REQUIRED WORK » Scan the records below for the line with "Viewport: 370px width, 262px" and the line with "Given: Follow the narae account". Repeat those two lines and every line between them exactly, and nothing else.

DATA TO USE »
--------------------

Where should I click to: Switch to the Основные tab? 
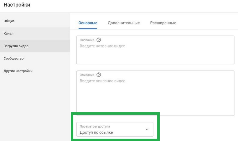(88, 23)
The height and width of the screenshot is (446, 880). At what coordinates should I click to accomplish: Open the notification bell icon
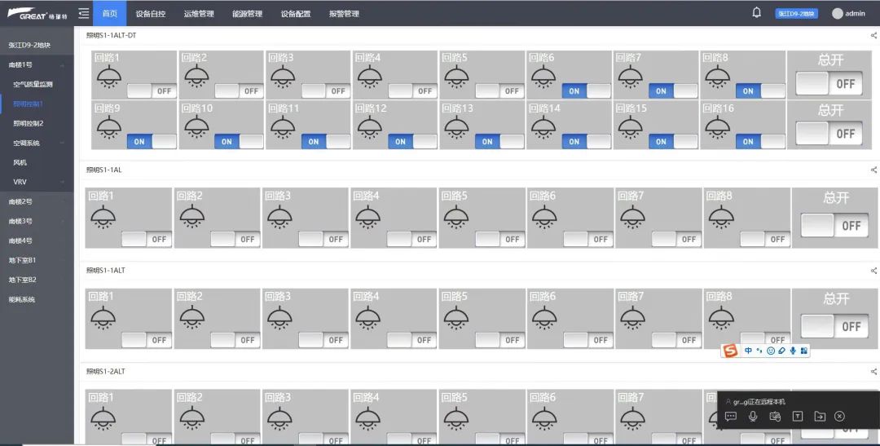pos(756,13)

--------------------

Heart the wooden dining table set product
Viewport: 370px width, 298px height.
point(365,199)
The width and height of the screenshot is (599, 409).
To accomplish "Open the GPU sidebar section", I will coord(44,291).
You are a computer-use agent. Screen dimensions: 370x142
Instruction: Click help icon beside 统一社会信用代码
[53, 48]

--------------------

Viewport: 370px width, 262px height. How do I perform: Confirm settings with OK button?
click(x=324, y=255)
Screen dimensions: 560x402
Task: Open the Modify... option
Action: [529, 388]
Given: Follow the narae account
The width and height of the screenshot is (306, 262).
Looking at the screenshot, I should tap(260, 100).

--------------------

TASK OUTPUT »
Viewport: 370px width, 262px height. How do I perform: Confirm settings with OK button?
click(x=324, y=255)
Screen dimensions: 560x402
Task: Open the Modify... option
Action: [529, 388]
Given: Follow the narae account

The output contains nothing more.